Law Enforcement and Mental Health

Some suggested that police funding be shifted in whole or part to mental health and mental illness programs.  This reflects a curious logic: Lack of mental health resources and police are the problems.

Policing makes civil society possible.  If you want to undermine and highjack a government, how better than to undermine and abolish its police.  Seeing all officers tarred with the same brush breaks my heart.  The vast majority are good citizens taking a bad rap.

Ronald Reagan knocked Federal funding for mental health research and treatment in the head.  As cash-strapped state programs failed, a large portion of managing our mentally ill fell to police and jailers, folks never meant, trained or equipped for the job.
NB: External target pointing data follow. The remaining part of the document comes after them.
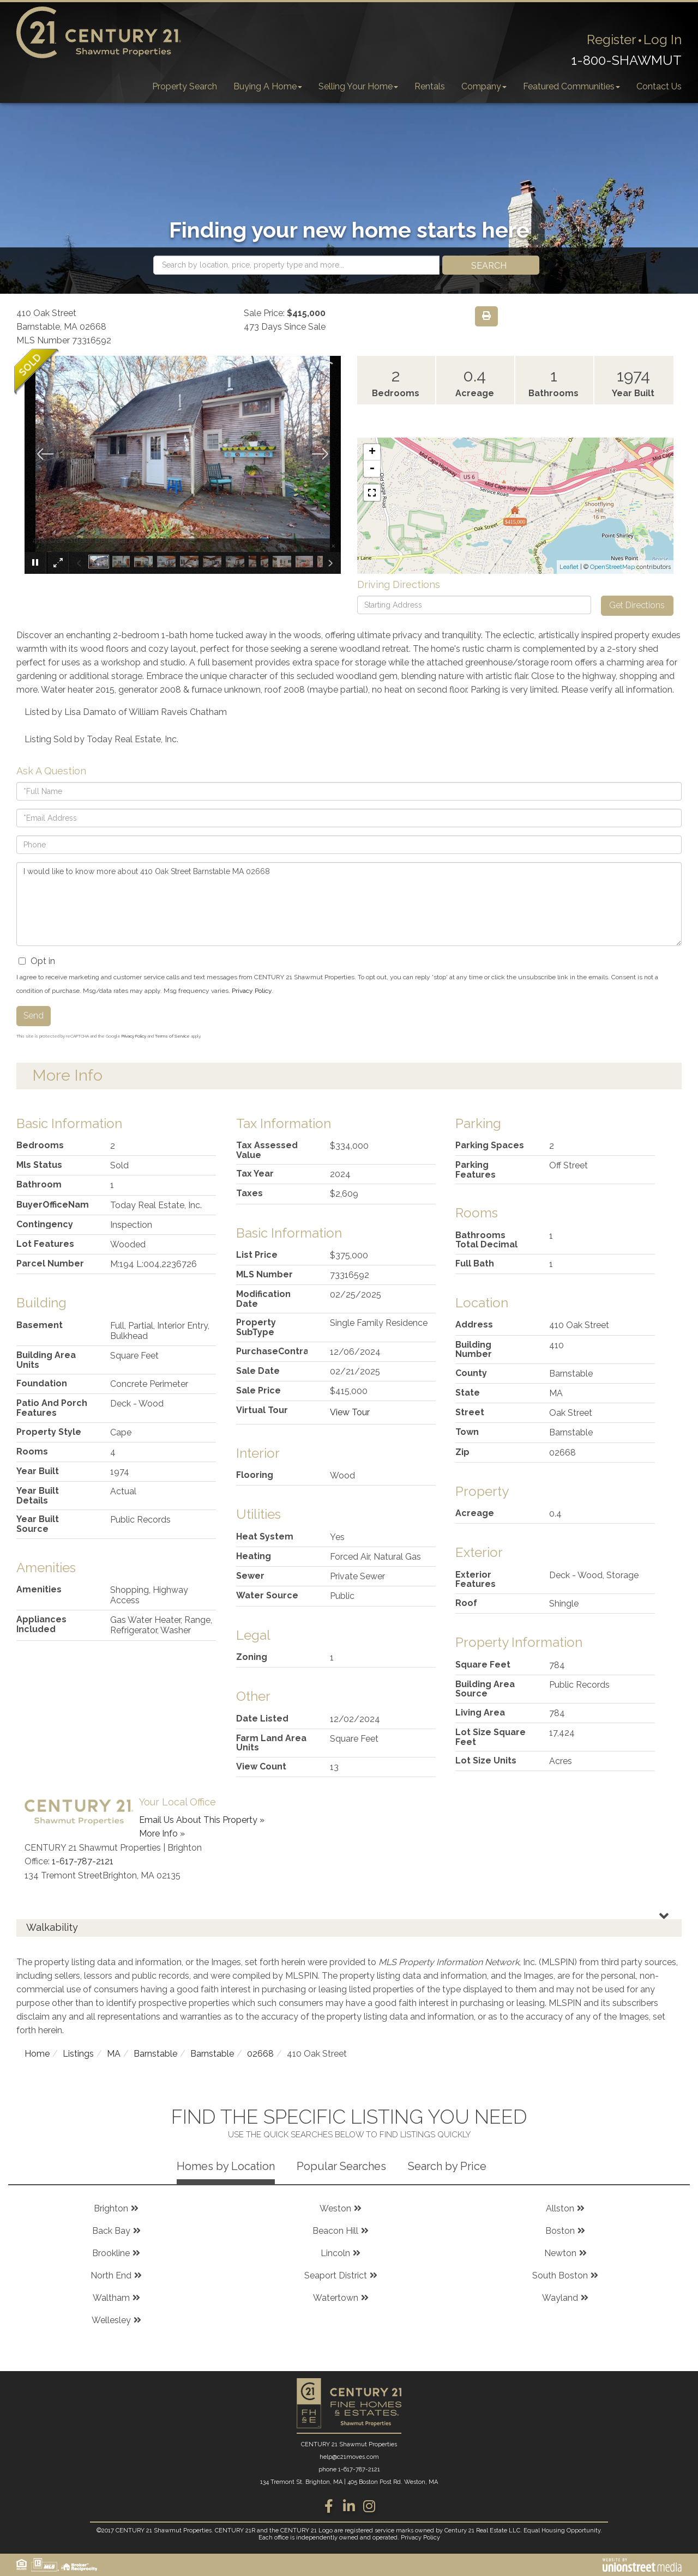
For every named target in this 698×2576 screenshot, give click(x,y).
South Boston (560, 2275)
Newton (560, 2253)
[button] (490, 265)
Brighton (111, 2208)
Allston (560, 2208)
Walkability (52, 1927)
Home (37, 2053)
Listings (78, 2053)
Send (33, 1015)
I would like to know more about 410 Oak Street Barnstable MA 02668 (349, 904)
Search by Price (447, 2166)
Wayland (560, 2298)
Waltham (111, 2298)
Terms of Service (172, 1036)
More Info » (162, 1833)
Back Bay (111, 2231)
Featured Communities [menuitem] (571, 86)
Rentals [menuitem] (429, 86)
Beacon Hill (335, 2231)
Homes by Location (226, 2166)
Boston (560, 2231)
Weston (335, 2208)
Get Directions (637, 605)
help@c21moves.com (349, 2456)
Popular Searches (341, 2166)
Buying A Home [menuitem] (267, 86)
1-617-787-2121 (82, 1861)
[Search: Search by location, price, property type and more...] (296, 265)
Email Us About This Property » (201, 1820)
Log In (662, 39)
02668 (260, 2053)
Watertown (335, 2298)
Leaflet (569, 567)
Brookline (111, 2253)
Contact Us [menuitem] (659, 86)
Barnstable (155, 2053)
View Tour (350, 1412)
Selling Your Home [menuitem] (358, 86)
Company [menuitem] (484, 86)
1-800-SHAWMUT (626, 60)
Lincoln (335, 2253)
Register (611, 39)
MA (114, 2053)
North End (111, 2275)
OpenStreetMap (612, 567)
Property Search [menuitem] (184, 86)
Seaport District (335, 2275)
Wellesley (111, 2320)
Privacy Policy (252, 991)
You would be hard pressed to find a more fevered advocate for mental health research and treatment than me.  After an embarrassing number of hours on the couch, psychiatrist Dr. Eugene Chernel saved my life and launched me on a theretofore unimagined course.  Not that it matters, but in my early forties I picked up an M.S. in Psychology.  Over thirty years I have facilitated peer support groups at The Dougy Center for Grieving Children and Families.  While the Center does not provide “counseling,” our commitment has assisted thousands through some of life’s most excruciating  times.

We need robust mental health programs; we need robust policing.  Of course, mental health desperately needs more money.  Getting it by reducing or eliminating police is foolhardy.

Admit it or not, we all wrestle with mental issues.  When life’s challenges begins to feel overwhelming, I may again run to a shrink.  When I witness a head-on collision, some jerk is kicking in my neighbor’s door, or my seven-year-old does not get off the school bus who do I call, my shrink or a cop?  For me it’s a no-brainer.